[Recorded data]
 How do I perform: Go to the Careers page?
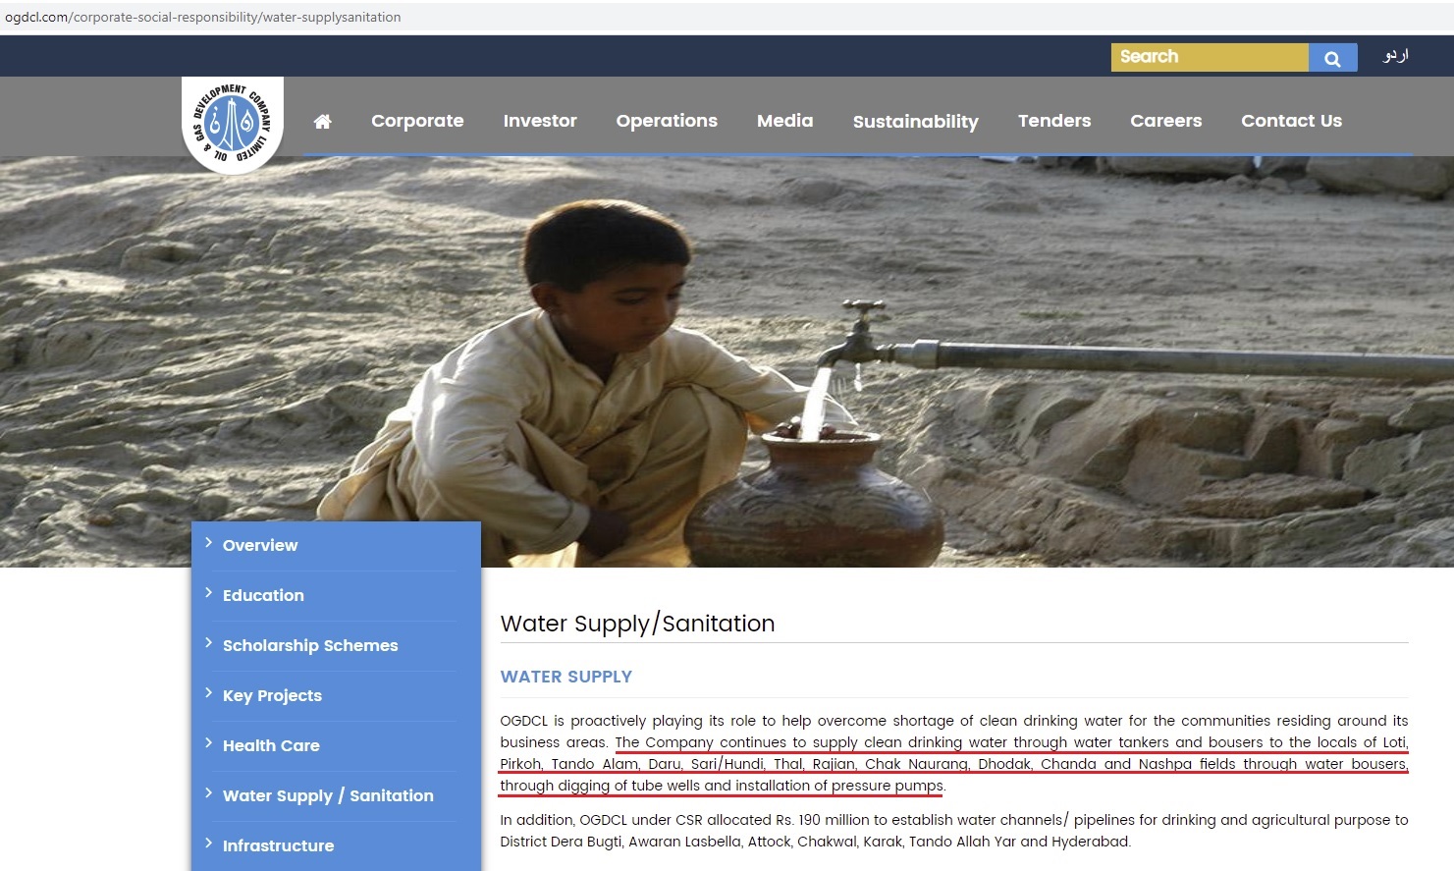pyautogui.click(x=1165, y=121)
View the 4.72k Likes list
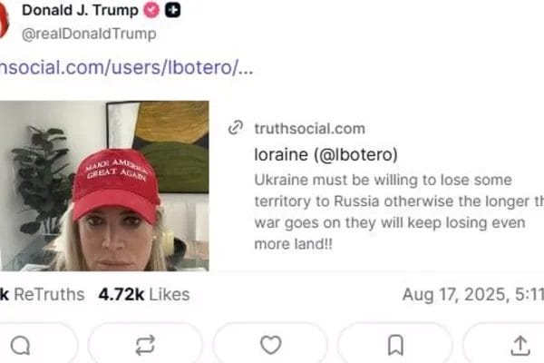Viewport: 544px width, 363px height. [x=144, y=295]
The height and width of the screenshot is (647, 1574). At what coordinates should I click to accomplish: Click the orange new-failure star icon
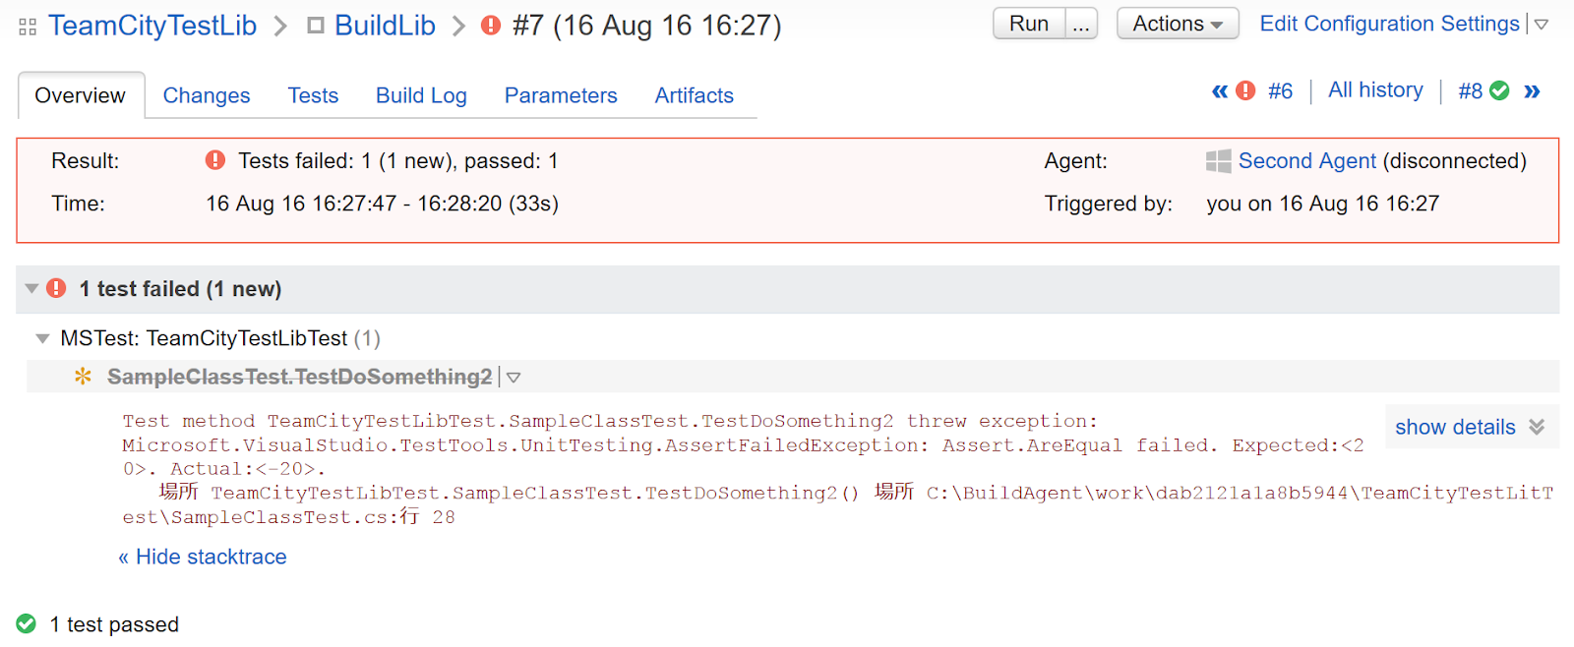83,377
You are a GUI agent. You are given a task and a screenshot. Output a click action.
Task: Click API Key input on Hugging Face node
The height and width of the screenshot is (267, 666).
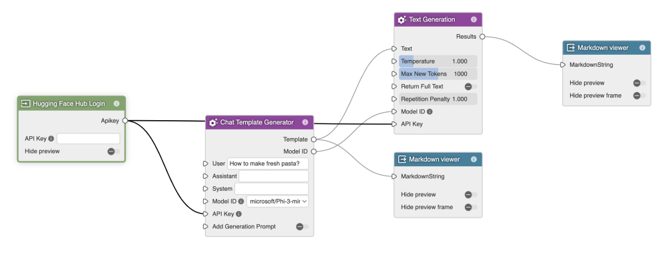click(x=88, y=139)
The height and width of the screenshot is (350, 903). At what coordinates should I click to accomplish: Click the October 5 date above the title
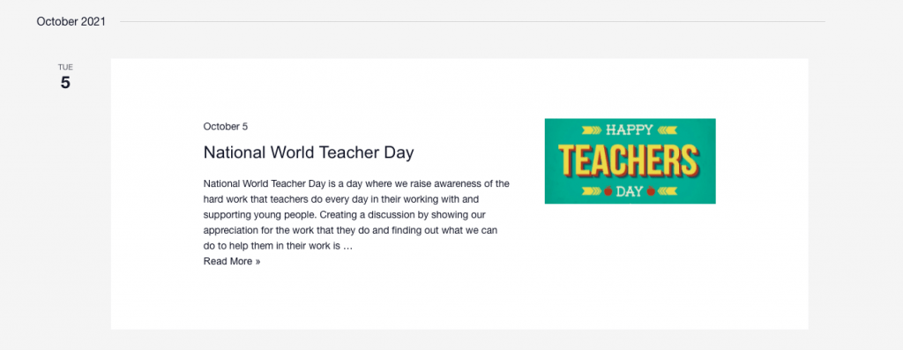225,127
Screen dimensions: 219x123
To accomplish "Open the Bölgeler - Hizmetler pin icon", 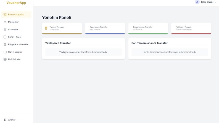I will (5, 44).
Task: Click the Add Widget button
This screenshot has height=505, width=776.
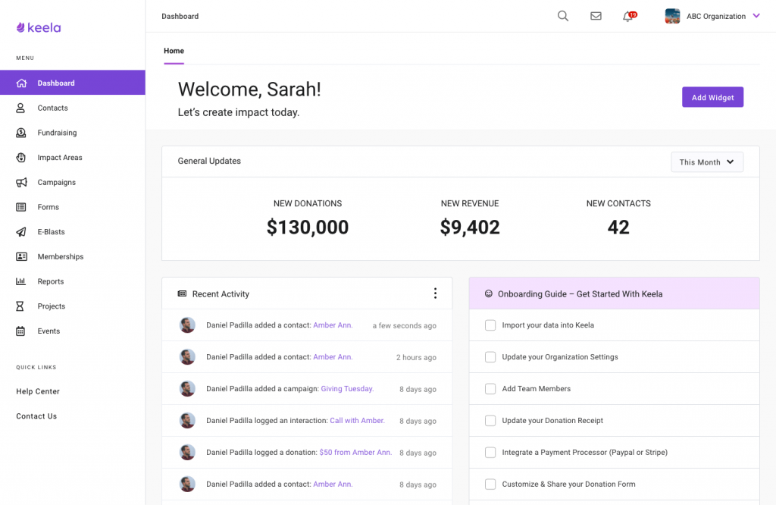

Prompt: Print the data above from its first line through the line that has "Task: Click API", exactly and with nothing else, omitting pictures.

Exercise result:
 How do I perform: Go to the Careers page?
pyautogui.click(x=1165, y=121)
View the 4.72k Likes list
Viewport: 544px width, 363px height. [x=144, y=295]
The height and width of the screenshot is (647, 1574). At what coordinates should I click to accomplish: Click the orange new-failure star icon
83,377
You are a GUI agent. You are given a task and a screenshot. Output a click action.
Task: Click API Key input on Hugging Face node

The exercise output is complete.